O Sindicato do Comércio Varejista de Botucatu apresentará à imprensa nesta sexta-feira, dia 15, um estudo inédito que mostra a importância do comércio varejista para oferecer a oportunidade do primeiro emprego formal, mesmo no período de crise econômica.

Os índices foram apurados pela assessoria econômica da Federação do Comércio de Bens, Serviços e Turismo do Estado de São Paulo (FecomercioSP), com base nos dados do Cadastro Geral de Empregados e Desempregados (Caged), do Ministério do Trabalho.

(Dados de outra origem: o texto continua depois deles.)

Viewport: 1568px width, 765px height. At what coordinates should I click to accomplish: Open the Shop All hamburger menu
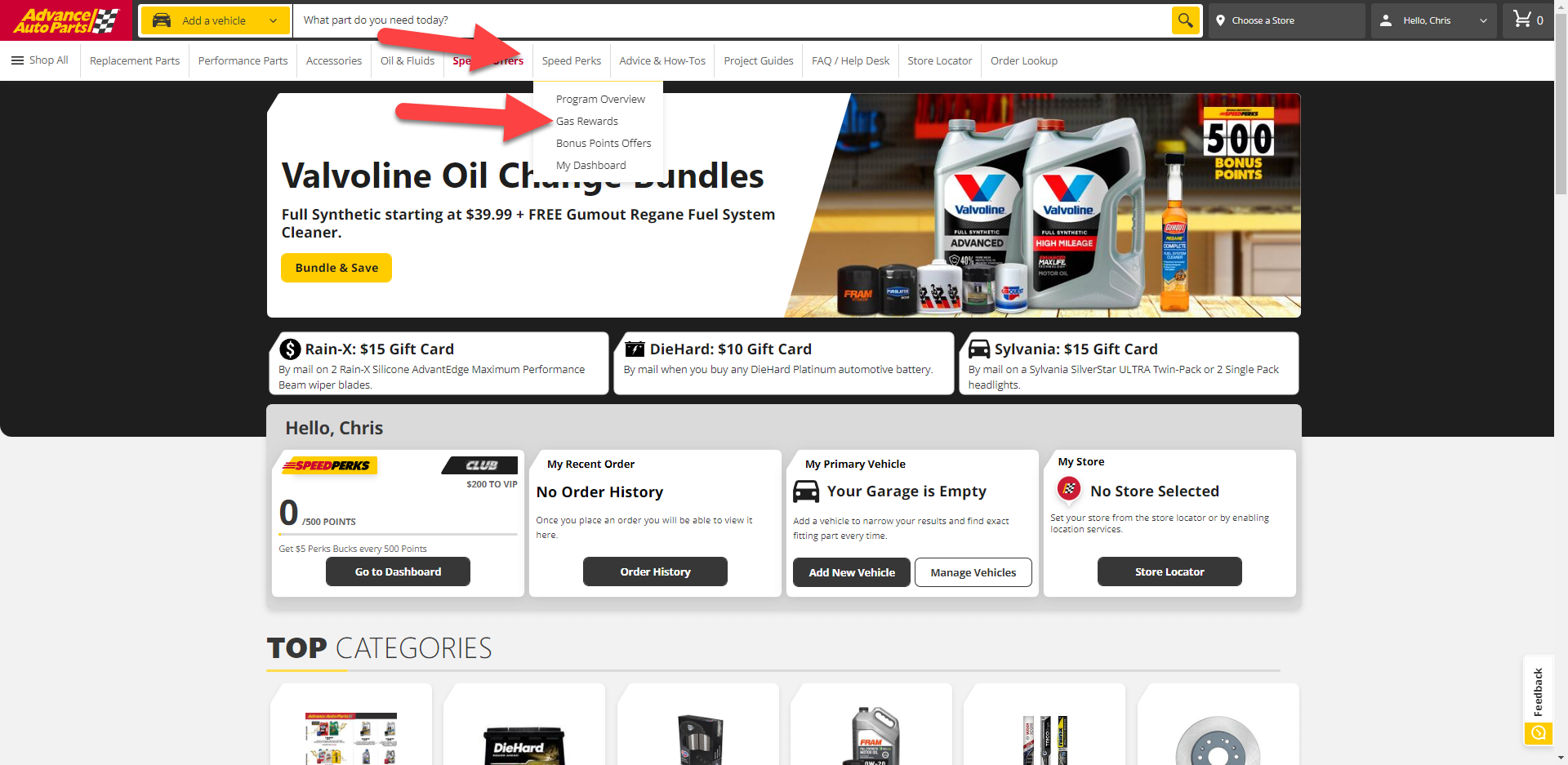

A pesquisa identificou que, em Botucatu, de janeiro de 2013 a julho de 2017, o comércio varejista foi a segunda maior porta de entrada para o mercado formal para profissionais sem experiência. A análise traz, ainda, informações sobre a movimentação de vínculos formais no município nesses cinco anos, com detalhes sobre contratações referentes a primeiro emprego, conforme os subsetores da economia.

O estudo será apresentado a presidentes de sindicatos patronais do comércio durante a reunião mensal da Coordenadoria Sindical Nordeste da FecomercioSP. O encontro ocorrerá da sede do Senac Botucatu, localizado na rua Dr. Rafael Sampaio, número 85, Boa Vista. O atendimento à imprensa será realizado das 12h às 12h30.

Estarão disponíveis para entrevistas a presidente do Sincomercio, Fátima Baldini, e o assessor econômico da FecomercioSP, Jaime Vasconcellos. Na ocasião, os jornalistas presentes terão acesso ao material completo da pesquisa.

Sobre a FecomercioSP
A Federação do Comércio de Bens, Serviços e Turismo do Estado de São Paulo (FecomercioSP) é a principal entidade sindical paulista dos setores de comércio e serviços. Congrega 156 sindicatos patronais e administra, no Estado, o Serviço Social do Comércio (Sesc) e o Serviço Nacional de Aprendizagem Comercial (Senac).

A Entidade representa um segmento da economia que mobiliza mais de 1,8 milhão de atividades empresariais de todos os portes. Esse universo responde por cerca de 30% do PIB paulista – e quase 10% do PIB brasileiro – gerando em torno de 10 milhões de empregos.